• The input:
_ _ _ _ _ _ _

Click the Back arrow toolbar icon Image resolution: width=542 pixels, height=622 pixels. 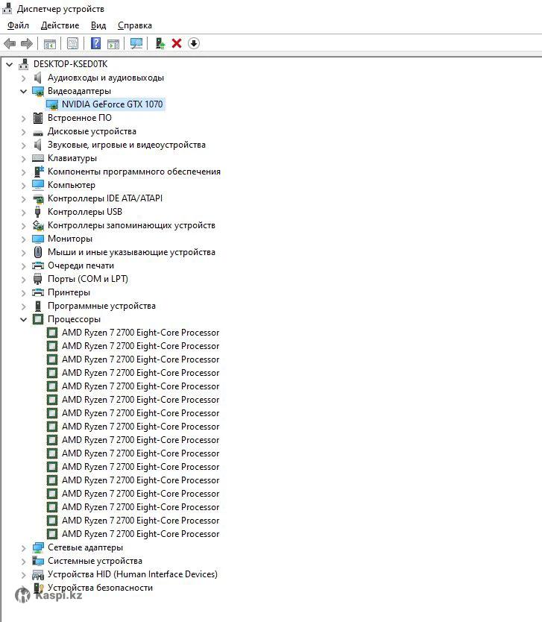tap(10, 43)
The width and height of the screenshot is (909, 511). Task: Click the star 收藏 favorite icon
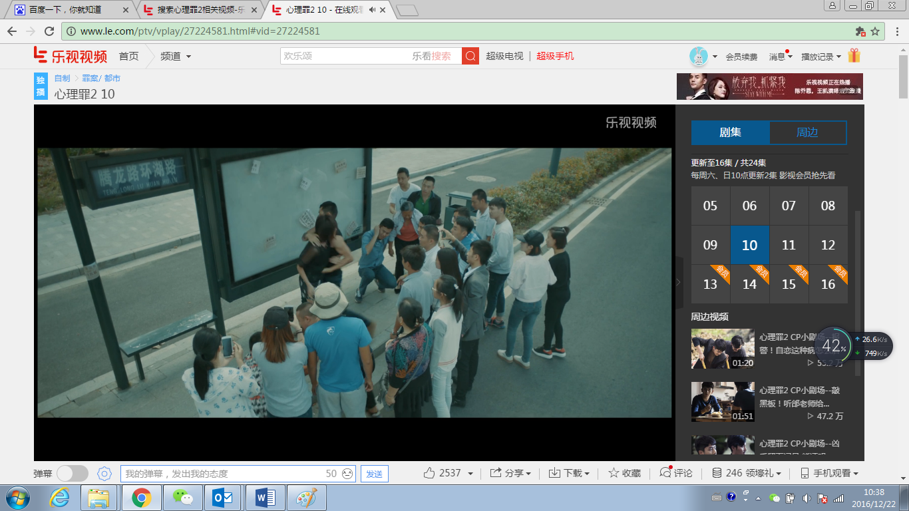click(x=614, y=473)
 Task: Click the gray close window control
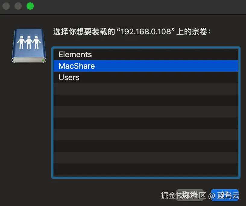tap(6, 6)
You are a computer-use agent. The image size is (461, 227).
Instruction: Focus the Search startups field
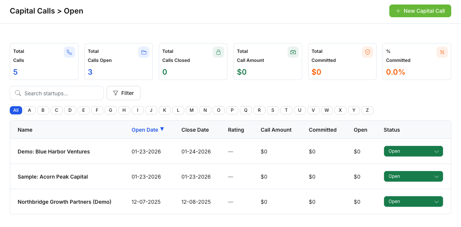tap(60, 93)
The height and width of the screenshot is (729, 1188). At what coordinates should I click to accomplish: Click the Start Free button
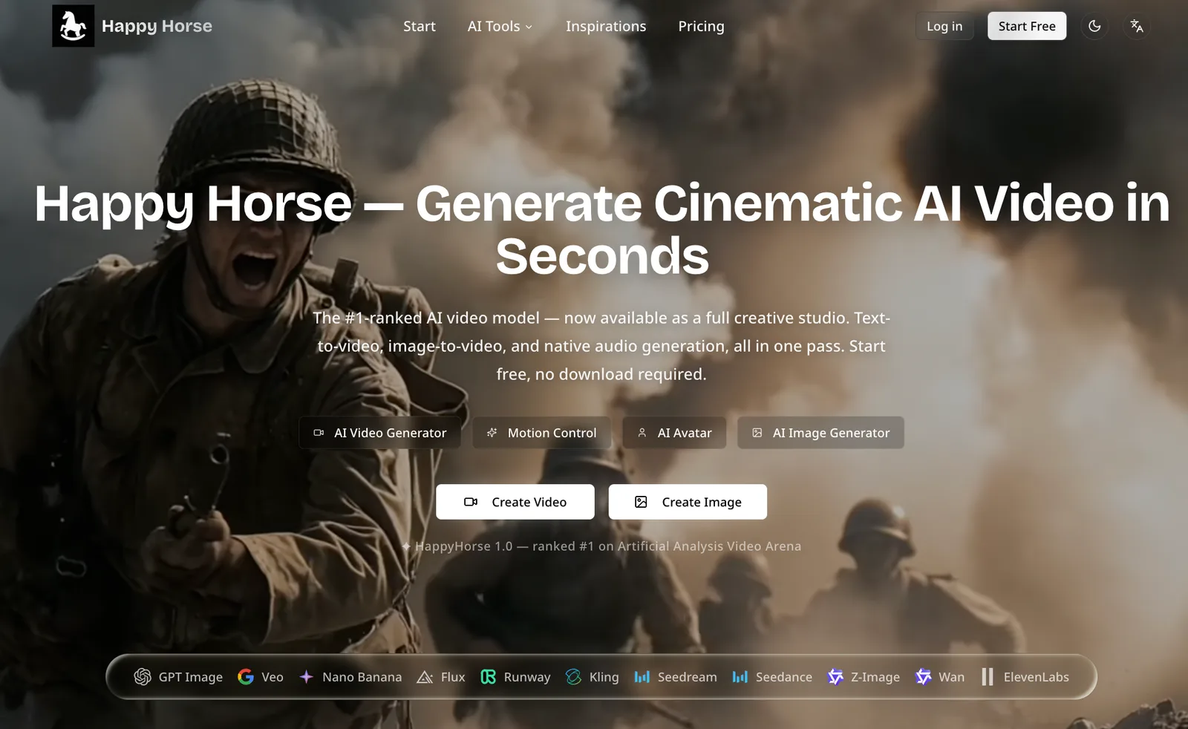click(1027, 26)
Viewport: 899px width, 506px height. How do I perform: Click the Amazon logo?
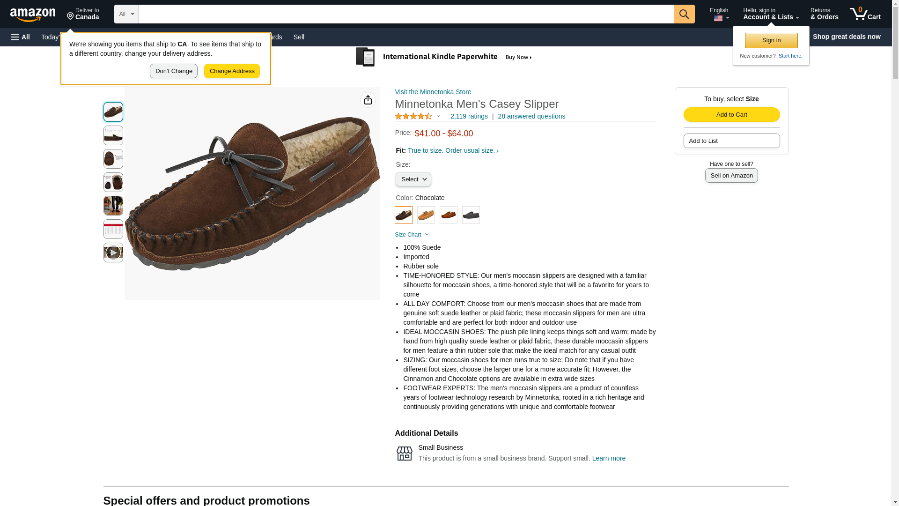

_ _ _ _ _ _ _

• What is required:
Locate "Task: Click the gray close window control" in the listing above, then print exactly the lines from that line through the final one, omitting all pictures.

• Response area:
 Task: Click the gray close window control
tap(6, 6)
You are a computer-use agent. The image size is (461, 227).
Instruction: Focus the Search startups field
tap(60, 93)
The height and width of the screenshot is (729, 1188). At what coordinates should I click to accomplish: Click the Start Free button
click(1027, 26)
Viewport: 899px width, 506px height. How do I perform: Click the Amazon logo?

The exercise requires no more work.